The Maynards Discovery Patch research reinforces parents’ belief that their role undoubtedly plays a vital part in their families lives. Their role as a facilitator allows them to provide their children with confidence and equip them with the ability to use their imagination, deal with unexpected events, discover new information and generate new ideas.
As for story-telling, remember these four points. In a story, there is always a hero/good guy and there will be always a monster/bad guy. Then set yourself a place and time. Use a story stick to pass the baton on the person who is telling the story.
We were also shown their new app called Maynards Discovery Patch. I had a bit of trouble downloading it as it won’t search in my App store. It took a long time to search and took several times going in and out of the App store.
- Open then click ‘Discover’.
- Grab a pack of Maynards Discovery Patch Animals, Body Bits and Myths & Monsters by scanning the front of pack to enter a world of augmented reality.
- Each variant unlocks two shapes to explore and discover.
- Select a silhouette and begin discovering within the environment around you.

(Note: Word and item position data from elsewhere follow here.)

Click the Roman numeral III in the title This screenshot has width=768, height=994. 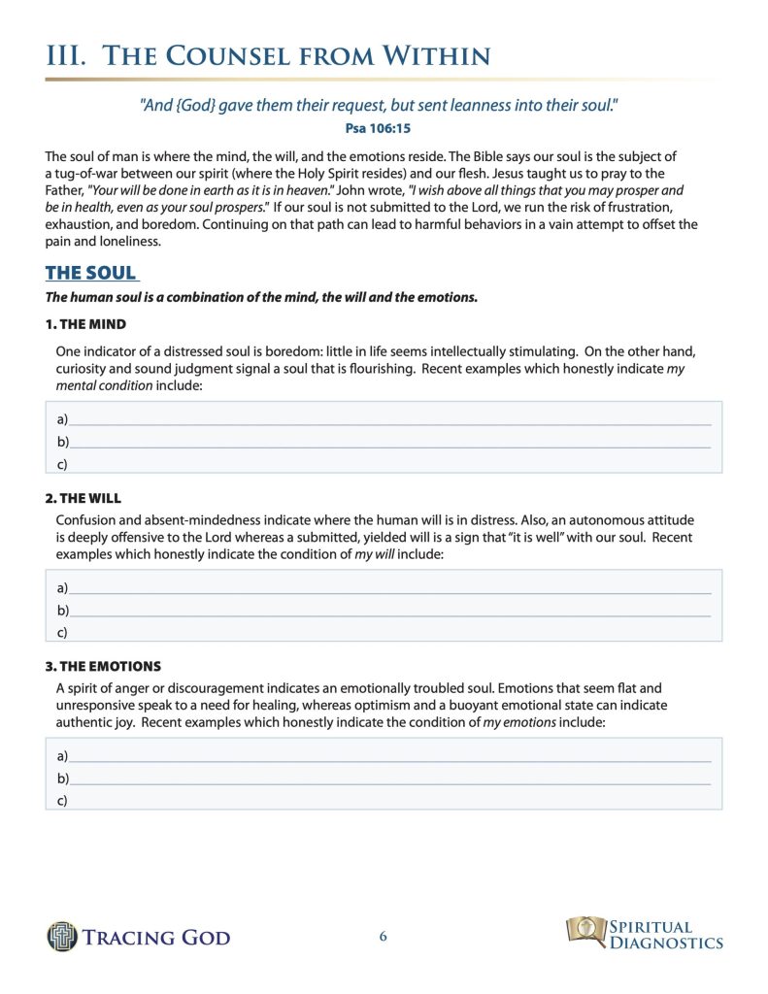pyautogui.click(x=67, y=55)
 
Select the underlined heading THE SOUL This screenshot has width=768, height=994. pyautogui.click(x=91, y=273)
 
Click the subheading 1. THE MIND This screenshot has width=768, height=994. pyautogui.click(x=85, y=323)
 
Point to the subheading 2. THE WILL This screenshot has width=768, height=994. pyautogui.click(x=83, y=498)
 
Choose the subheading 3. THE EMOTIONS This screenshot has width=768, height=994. pyautogui.click(x=103, y=667)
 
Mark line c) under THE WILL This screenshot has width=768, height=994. pyautogui.click(x=388, y=632)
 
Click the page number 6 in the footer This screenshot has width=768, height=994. pyautogui.click(x=384, y=937)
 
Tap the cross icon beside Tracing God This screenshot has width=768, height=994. pyautogui.click(x=61, y=936)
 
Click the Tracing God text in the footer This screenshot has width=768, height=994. pyautogui.click(x=156, y=937)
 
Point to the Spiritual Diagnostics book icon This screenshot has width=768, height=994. pyautogui.click(x=585, y=930)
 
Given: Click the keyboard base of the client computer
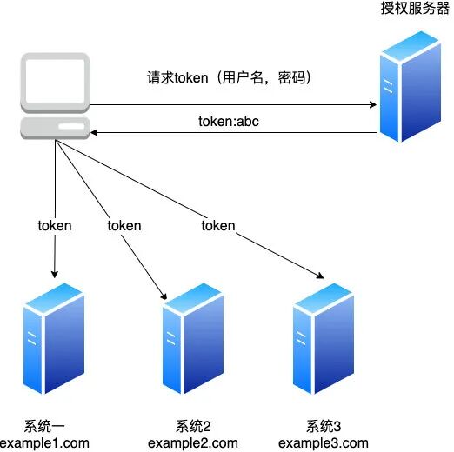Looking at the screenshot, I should [x=56, y=130].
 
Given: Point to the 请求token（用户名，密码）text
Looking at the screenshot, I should [x=230, y=77].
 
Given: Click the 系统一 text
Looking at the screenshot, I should [x=44, y=426].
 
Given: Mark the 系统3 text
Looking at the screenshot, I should [x=324, y=426].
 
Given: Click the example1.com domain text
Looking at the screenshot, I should [x=44, y=442].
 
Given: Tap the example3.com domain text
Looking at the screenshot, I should [x=324, y=442].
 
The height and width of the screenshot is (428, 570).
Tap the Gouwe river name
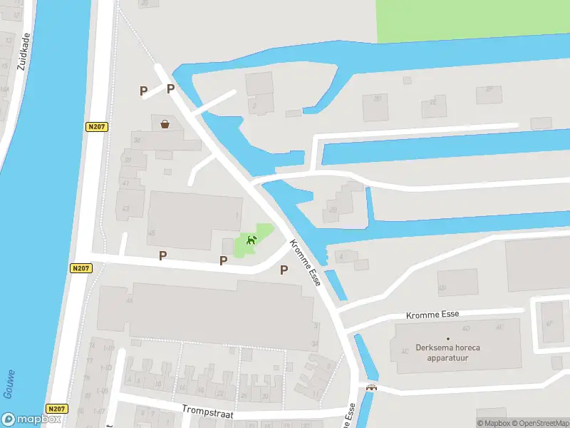pyautogui.click(x=9, y=383)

- The shape is split into five pieces with hints to their locations are in the bottom right of the screen.
- When you find a piece, click on it to learn a fun fact. If you don’t know it, shake your phone to continue. If you think you know it, press ‘I know it’.
- Guess what you think it is based on the facts given. If you’re wrong, try again. If you’re correct, you get to review all the full fun facts in one place.
- There will also be an animation, with sounds, of the full shape so you can see what you have been exploring and discovering.
- The app also allows the user to explore nutritional information and learn about the other variants available to buy
I do find the app is nice to explore and play but it is quite troublesome to scan the packet over and over again when you finish finding the object.
Overall this was a great event and I hope you found Dr Gummer’s tips useful to get you to develop your children’s imagination.
Disclosure: I have received a goody bag, however, all thoughts and opinions remain our own, and am not paid to write this article. Image used with permission.